In Harrisrange Ltd v Duncan [2003] 4 IR 1 McKechnie J summarised the Courts' approach to summary judgment and concluded that the overriding determinative factor, bearing in mind the constitutional basis of a person's right of access to justice either to assert or respond to litigation, is the achievement of a just result whether that be liberty to enter judgment or leave to defend, as the case may be.

It seems to me that the questions that arise in the case do not consist of clear factual disputes but are more in the nature of inferences to be drawn from facts and documents and points of legal consequence.
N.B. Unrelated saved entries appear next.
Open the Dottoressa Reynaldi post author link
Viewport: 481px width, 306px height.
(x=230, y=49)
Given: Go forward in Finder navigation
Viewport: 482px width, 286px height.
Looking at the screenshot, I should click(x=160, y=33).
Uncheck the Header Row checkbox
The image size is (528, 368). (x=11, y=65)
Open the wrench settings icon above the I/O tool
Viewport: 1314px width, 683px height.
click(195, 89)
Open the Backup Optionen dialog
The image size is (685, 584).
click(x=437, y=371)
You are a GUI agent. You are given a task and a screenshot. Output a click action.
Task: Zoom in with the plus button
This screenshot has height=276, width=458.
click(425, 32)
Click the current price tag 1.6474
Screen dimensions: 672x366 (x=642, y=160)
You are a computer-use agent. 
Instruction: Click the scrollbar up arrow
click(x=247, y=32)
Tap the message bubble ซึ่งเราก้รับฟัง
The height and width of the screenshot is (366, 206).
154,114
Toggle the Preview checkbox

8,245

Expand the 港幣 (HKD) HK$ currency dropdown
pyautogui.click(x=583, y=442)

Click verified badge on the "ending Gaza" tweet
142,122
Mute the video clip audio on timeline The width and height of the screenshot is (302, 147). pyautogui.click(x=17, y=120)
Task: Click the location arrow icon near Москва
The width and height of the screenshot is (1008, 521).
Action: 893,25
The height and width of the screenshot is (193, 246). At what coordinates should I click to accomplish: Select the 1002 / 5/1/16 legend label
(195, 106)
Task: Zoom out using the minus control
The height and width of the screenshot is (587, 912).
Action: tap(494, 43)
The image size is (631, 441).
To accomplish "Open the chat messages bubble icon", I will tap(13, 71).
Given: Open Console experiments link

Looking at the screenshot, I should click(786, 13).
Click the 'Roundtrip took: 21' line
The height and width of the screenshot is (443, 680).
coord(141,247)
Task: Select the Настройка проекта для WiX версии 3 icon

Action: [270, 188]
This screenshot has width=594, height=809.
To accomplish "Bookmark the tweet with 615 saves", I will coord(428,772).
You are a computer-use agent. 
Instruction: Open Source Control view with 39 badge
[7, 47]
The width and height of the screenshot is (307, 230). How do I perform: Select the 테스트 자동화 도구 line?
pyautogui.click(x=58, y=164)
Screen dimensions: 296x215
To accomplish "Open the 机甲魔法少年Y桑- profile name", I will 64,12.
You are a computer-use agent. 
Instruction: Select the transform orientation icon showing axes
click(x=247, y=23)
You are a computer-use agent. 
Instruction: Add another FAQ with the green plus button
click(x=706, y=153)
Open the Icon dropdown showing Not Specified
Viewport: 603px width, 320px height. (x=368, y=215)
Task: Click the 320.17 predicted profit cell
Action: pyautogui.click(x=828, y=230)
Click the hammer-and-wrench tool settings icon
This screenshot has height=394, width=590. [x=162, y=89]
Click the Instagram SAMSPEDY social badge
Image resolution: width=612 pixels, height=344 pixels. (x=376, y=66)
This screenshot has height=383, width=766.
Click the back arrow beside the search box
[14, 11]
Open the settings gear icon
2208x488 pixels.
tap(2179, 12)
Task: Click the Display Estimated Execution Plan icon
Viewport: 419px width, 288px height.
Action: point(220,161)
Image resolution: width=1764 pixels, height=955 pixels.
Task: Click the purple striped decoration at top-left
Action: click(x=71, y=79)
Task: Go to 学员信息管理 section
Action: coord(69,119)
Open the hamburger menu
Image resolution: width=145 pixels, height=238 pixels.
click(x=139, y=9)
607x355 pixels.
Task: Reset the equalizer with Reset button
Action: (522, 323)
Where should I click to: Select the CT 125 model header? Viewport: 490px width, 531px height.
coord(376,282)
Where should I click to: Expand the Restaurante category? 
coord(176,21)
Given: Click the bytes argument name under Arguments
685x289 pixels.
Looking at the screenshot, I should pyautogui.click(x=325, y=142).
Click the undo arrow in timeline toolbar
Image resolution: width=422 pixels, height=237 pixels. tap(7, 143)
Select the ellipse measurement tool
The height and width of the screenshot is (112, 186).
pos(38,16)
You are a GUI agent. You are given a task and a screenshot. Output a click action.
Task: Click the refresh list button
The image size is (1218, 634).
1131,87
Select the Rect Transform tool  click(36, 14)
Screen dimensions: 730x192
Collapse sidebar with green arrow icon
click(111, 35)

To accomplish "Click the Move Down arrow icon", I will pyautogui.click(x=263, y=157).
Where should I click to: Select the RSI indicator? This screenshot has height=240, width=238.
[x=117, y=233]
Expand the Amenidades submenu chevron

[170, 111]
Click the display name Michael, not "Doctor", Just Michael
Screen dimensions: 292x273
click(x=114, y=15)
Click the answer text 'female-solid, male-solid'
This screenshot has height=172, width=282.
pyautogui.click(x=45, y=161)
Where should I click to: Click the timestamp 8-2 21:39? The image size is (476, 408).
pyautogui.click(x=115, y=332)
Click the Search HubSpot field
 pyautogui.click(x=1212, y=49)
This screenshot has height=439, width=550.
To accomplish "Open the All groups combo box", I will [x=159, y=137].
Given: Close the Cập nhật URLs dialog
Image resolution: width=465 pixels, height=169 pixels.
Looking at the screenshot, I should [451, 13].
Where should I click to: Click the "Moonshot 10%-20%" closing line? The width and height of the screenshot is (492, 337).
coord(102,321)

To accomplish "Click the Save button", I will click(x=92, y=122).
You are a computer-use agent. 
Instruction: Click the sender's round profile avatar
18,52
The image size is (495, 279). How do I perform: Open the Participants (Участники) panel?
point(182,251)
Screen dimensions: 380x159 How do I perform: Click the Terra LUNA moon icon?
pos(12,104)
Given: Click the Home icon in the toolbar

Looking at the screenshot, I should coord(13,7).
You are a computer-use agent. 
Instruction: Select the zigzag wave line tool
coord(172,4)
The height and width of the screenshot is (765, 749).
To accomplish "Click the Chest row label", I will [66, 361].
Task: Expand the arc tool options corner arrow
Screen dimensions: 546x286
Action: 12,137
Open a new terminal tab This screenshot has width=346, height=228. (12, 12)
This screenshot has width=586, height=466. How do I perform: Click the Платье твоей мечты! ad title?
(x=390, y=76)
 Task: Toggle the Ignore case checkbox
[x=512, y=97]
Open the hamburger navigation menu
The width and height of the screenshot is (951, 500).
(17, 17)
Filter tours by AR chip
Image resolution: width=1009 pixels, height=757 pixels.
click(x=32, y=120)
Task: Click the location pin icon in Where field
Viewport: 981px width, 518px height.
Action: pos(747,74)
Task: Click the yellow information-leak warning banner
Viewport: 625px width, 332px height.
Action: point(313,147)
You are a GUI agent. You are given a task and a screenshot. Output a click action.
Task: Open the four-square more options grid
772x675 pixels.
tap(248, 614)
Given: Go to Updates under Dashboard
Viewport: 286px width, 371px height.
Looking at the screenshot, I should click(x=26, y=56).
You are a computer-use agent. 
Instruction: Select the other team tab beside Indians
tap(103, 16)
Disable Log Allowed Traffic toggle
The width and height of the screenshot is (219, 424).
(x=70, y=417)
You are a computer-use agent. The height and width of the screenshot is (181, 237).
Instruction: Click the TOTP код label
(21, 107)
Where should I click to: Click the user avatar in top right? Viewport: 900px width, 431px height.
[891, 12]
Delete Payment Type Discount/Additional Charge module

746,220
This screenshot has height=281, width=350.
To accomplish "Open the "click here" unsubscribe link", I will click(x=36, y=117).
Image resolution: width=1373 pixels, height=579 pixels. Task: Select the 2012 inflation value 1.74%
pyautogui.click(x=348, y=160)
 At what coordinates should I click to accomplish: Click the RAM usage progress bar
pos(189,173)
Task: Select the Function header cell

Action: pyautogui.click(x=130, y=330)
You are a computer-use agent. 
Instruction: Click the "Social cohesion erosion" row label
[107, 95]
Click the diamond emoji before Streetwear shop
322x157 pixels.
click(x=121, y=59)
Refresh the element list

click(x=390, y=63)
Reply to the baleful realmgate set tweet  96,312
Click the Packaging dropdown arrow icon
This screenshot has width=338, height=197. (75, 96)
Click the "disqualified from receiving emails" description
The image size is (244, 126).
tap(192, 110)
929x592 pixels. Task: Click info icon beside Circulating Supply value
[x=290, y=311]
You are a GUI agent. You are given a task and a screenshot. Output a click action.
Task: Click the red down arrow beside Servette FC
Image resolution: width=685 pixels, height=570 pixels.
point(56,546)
If a borrower pays off a loan that is guaranteed, it follows in my view that the guarantor is freed of any further obligation under the guarantee, unless the circumstances or the agreement give rise to a different implication. In this case, the issues are (1) did the loan advanced as a result of the 2007 agreement pay off the overdraft? and (2) if so, did that extinguish the 2006 guarantees?

In Danske Bank t/a National Irish Bank v Durcan New Homes and others [2010] IESC 22, the Supreme Court decided that, while it was open to this court to decide questions of law that arose on a motion for summary judgment, it does not follow that the court is obliged in all cases to do so. The test is whether the defendants have established an arguable defence. In that case, the Supreme Court was so satisfied in relation to the construction of documents, in addition to a factual issue and its application. There was of course a factual matrix to the agreement between the parties that was relevant to the determination of liability.

Similarly, in this case I am satisfied that the defendants have raised a sufficient arguable case to warrant plenary hearing because of the inferences to be drawn from the facts and the legal consequences that follow. If the term loan in 2007 paid off the overdraft and constituted a new arrangement, did the final paragraph of paragraph 6 as quoted above preserve the defendants' undertakings in place? The answers to the questions raised are by no means obvious or clear on the papers and at this stage.

It may be that factual issues arise as to the matrix of the 2007 arrangement which materially affect the interpretation of the transactions but that is a separate question for consideration at a full hearing.

I therefore refuse this application for summary judgment and order that the case should be heard and determined at plenary hearing.